Oleic Acid Key to Olive Oil's Anti-Cancer Effect

From: Roman Bystrianyk (rbystrianyk_at_gmail.com)
Date: 01/10/05

Date: 9 Jan 2005 19:36:27 -0800


Patricia Reaney, "Oleic Acid Key to Olive Oil's Anti-Cancer Effect",
Reuters, January 9, 2005,

Scientists have discovered why eating a Mediterranean diet rich in
fruits, vegetables and particularly olive oil can help to protect women
from developing breast cancer.

The key is oleic acid, the main component of olive oil.

Dr Javier Menendez, of Northwestern University Feinberg School of
Medicine in Chicago, said oleic acid blocks the action of a
cancer-causing oncogene called HER-2/neu which is found in about 30
percent of breast cancer patients.

"We have something now that is able to explain why the Mediterranean
diet is so healthy," Menendez told Reuters.

Doctors and researchers had been aware that eating a Mediterranean diet
reduced the risk of breast cancer and other illnesses such as heart
disease. But until now they did not know how.

Menendez and his colleagues in the United States and Spain studied the
impact of oleic acid in laboratory studies of breast cancer cells.

"We are able to demonstrate that the main component of olive oil, oleic
acid, is able to down-regulate the most important oncogene in breast
cancer," Menendez explained.

"The most important source of oleic acid is olive oil."

They found that oleic acid not only suppressed the action of the
oncogene, it also improved the effectiveness of the breast cancer drug
Herceptin, a targeted therapy made by Swiss drug maker Roche Holding AG
that works against the HER-2/neu gene.

Breast cancer patients with HER-2/neu positive tumors suffer from an
aggressive form of the disease and have a poor prognosis.

"There is no evidence at all that olive oil is toxic," said Menendez,
who reported his findings in the journal Annals of Oncology, explained.

"It is totally safe to consume olive oil," he added.
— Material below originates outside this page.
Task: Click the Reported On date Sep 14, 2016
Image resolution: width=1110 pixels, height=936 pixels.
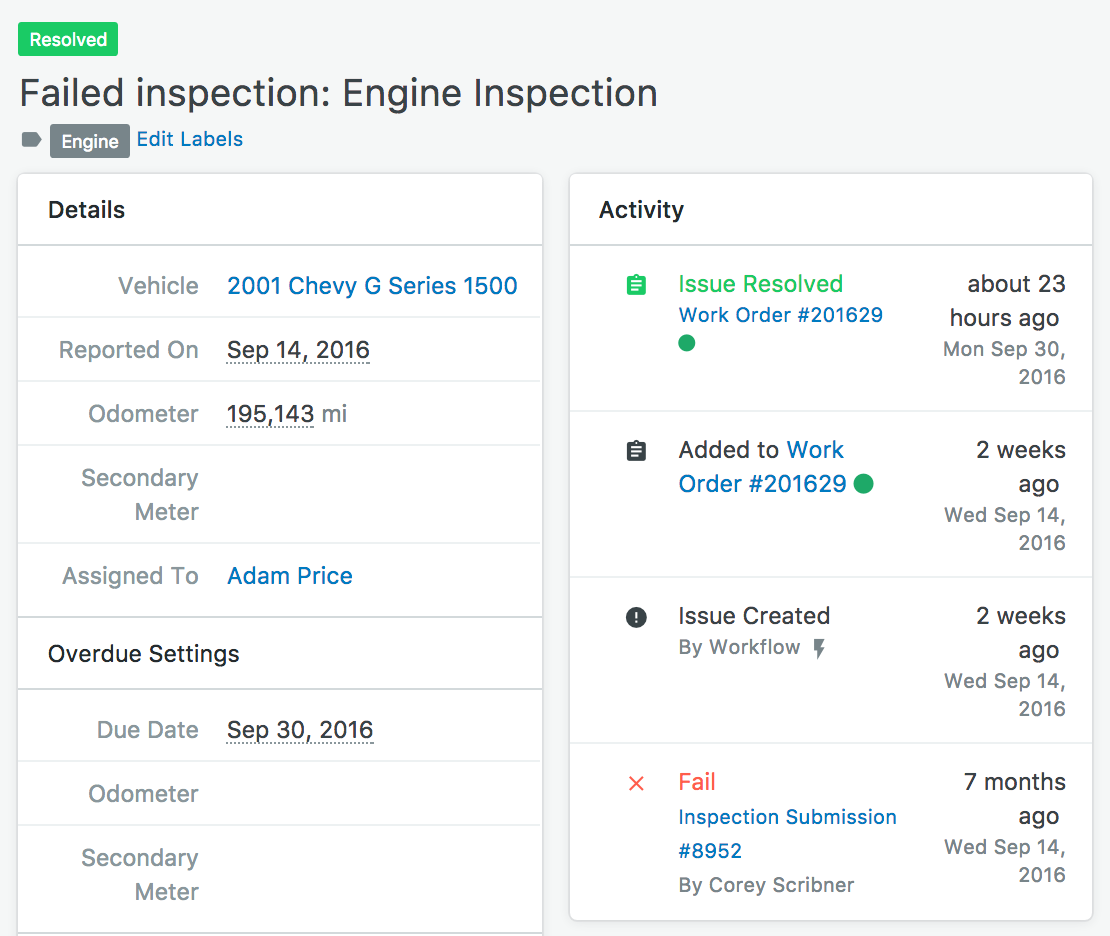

More than one million cases of breast cancer are diagnosed worldwide
each year. In 1998, the disease caused 1.6 percent of all female
deaths, according to the International Agency for Research on Cancer in
Lyon, France.

Although oleic acid works against the oncogene in a different manner
than Herceptin and enhanced the drug's effectiveness.
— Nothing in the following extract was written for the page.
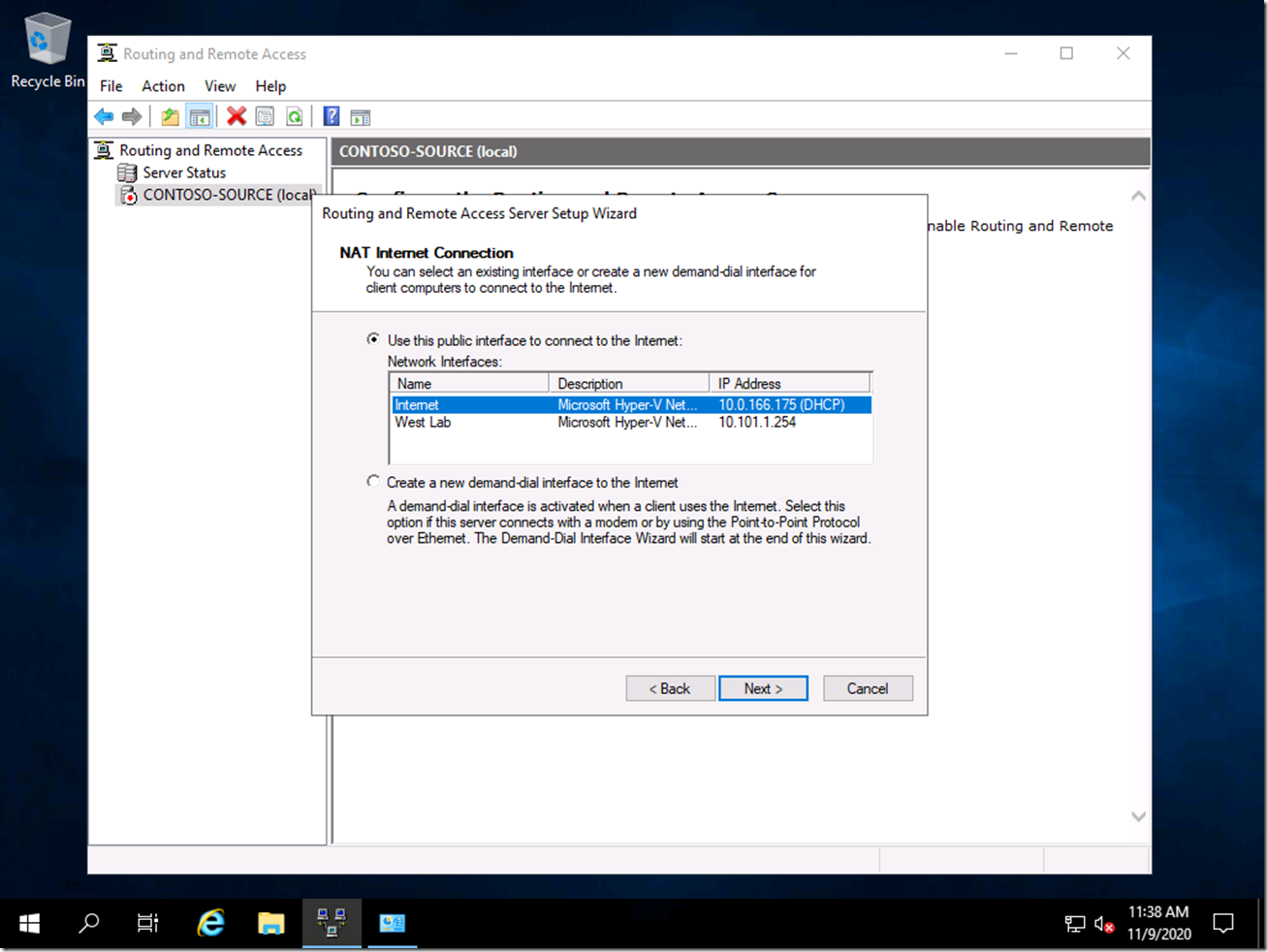Click the Next button in wizard
Image resolution: width=1268 pixels, height=952 pixels.
763,688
But Menendez stressed that although the laboratory results are
promising, more research is needed. They are hoping to uncover the
mechanism by which the acid targets the oncogene and are planning
studies of animals with breast cancer to see if a diet high in olive
oil can alter the activity of the oncogene and the impact of Herceptin.

"We have a molecular link than can explain why the Mediterranean diet
is demonstrating all these benefits," Menendez added.